Jiseul & Forest by Young-eun Kang

At last,
I devised someone to talk to.
When I cried,
“Is anyone there?”
I created a voice
that no one could hear—
a voice heard only by myself.
Outside my ears,
that voice cannot be heard.
When I am an island,
when seagulls, weary from flight,
gather upon it,
a sinking ear,
like an oak leaf,
reaches of its own accord
toward the abyss—
and from that immeasurable depth
comes the voice of being.
Even if
it has grown from the trunk
of my own body,
that thing
springing from startled earth,
I called Jiseul.
Then I am
a mountain in flames,
the pouring rain,
the wind sweeping across the forest,
the water overflowing through the valley.
At last,
I came to possess a self
that speaks with my solitude.
From where do my prophecies come?
From where does my tongue arise?
At last,
I came to possess poetry—
the poetry that transforms
my monologue,
which becomes a prison
and a cold star,
into dialogue.
That thing unearthed
from a mound of earth,
I called Jiseul.
*Jiseul: a Jeju dialect word meaning “potato.”
Forest
You never come out to meet me. Nor do you turn your back on me or run away. You do not judge or analyze my shadows.
You remain yourself, and I remain myself, each of us forming a forest of thoughts. Even when I walk immersed in the sound of rain, or along a path covered with fallen leaves, you never tell me that someone who once walked that road still lives within me.
Following the vine-covered trails, I come to see that the whole wind-blown world is bent and bowing.

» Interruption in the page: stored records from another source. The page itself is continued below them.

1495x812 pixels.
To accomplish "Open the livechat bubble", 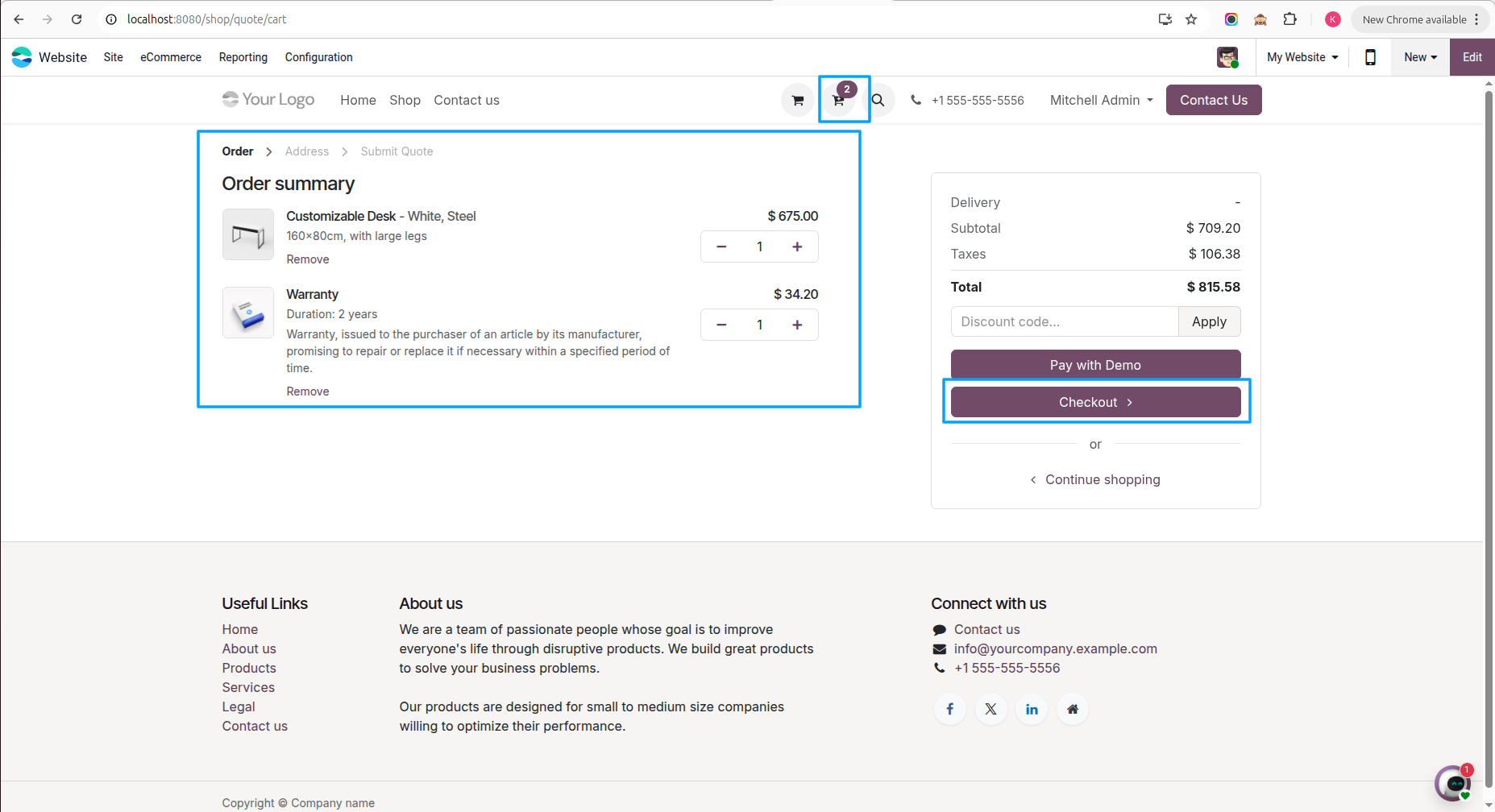I will (x=1454, y=783).
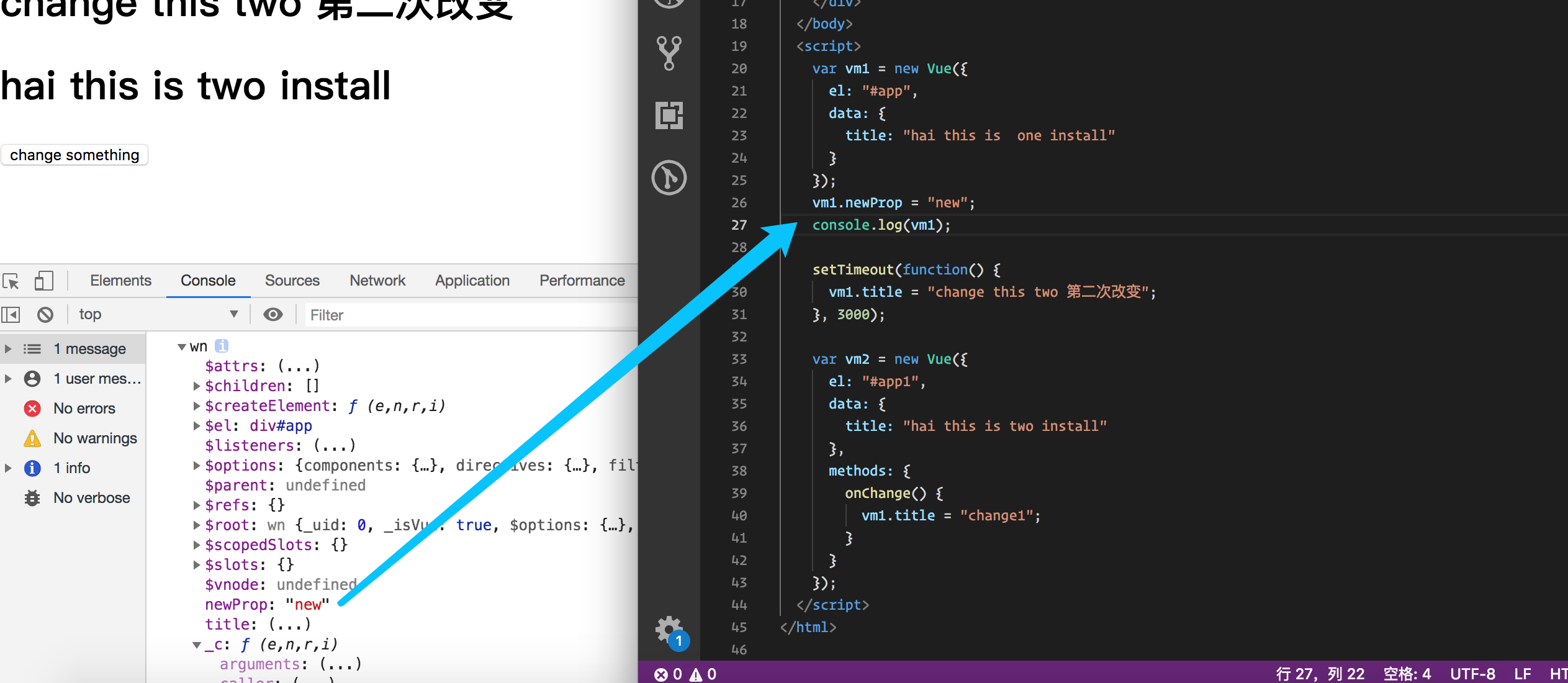Expand the $children property in the console
The image size is (1568, 683).
coord(197,386)
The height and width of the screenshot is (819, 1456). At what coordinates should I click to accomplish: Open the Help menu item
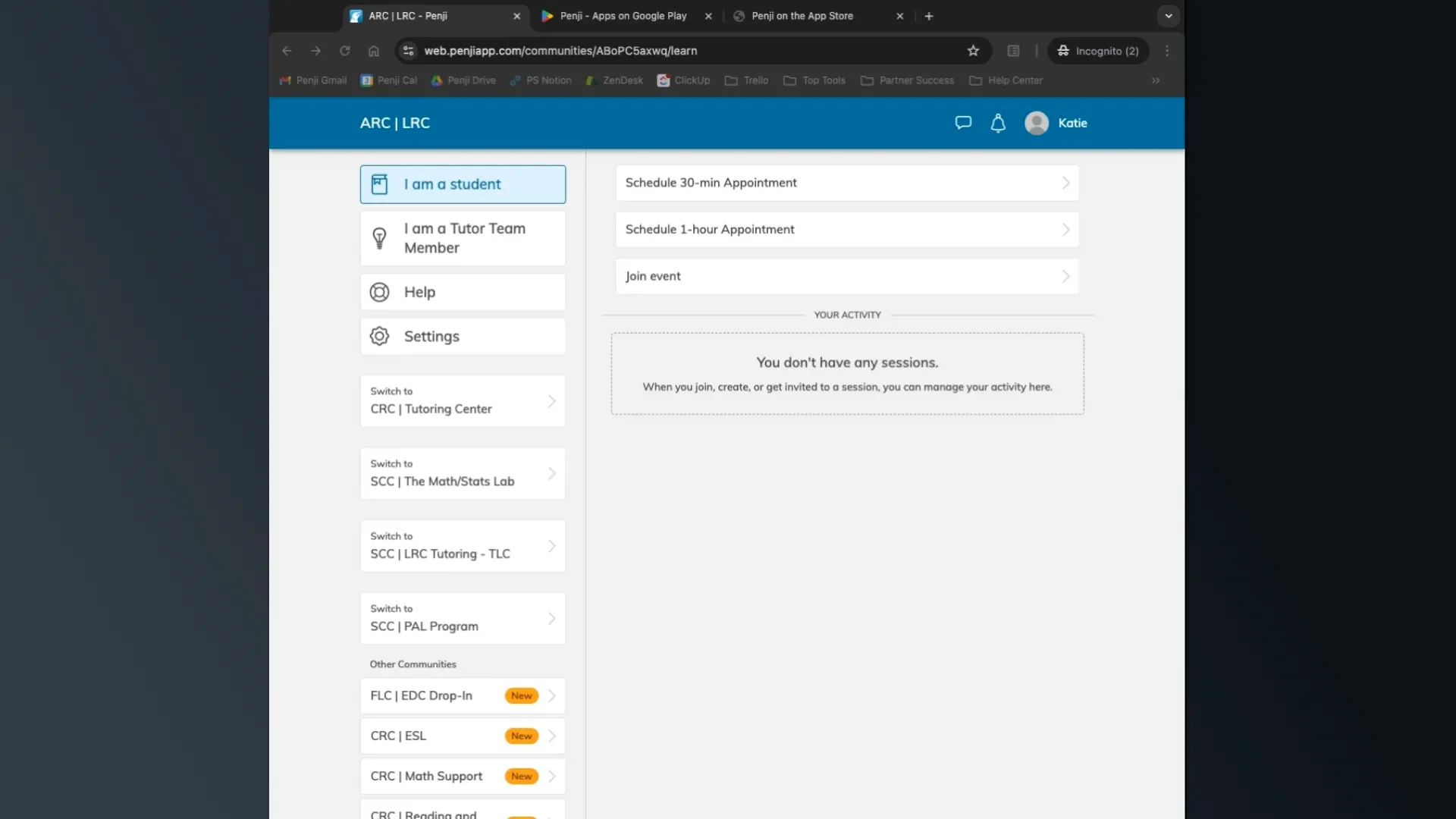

Ah, is it because of an unanswered question, standing like the posture of countless trees, that the tall trees perish? Is that why, leaning on you for so long, I too end up weeping like a bird caught and struggling in the branches of a shrub?
You arrive leading countless schools of fish. Whoosh, whoosh—with the sound of waves shifting the boundaries of the equator, you overturn a sea glittering with ripples of light. At such moments, I become an island imprisoned by sound.
A weary desert walks away with its back turned to you. Confronted by a shabby thought I happen to stumble upon, I suddenly become afraid.
Beyond knowing that there are paths that exist by themselves and roads that are made of their own accord, I know nothing of your expressions or emotions. I do not know the way that leads to you.
“Hello?” A passerby approaching from the opposite direction extends a hand. Like the island crape myrtle opening its mouth and ears, we open ourselves and become each other’s trees. Loneliness, after all, is not the same as living alone.
The sun was setting, and I had stood for a long time in the pouring darkness. Then there you were, in full bloom with white flowers.
You savor my mortal body, and I devote myself to your silence. You are my new religion. A pale-green sanctuary begins to sway beneath the sky.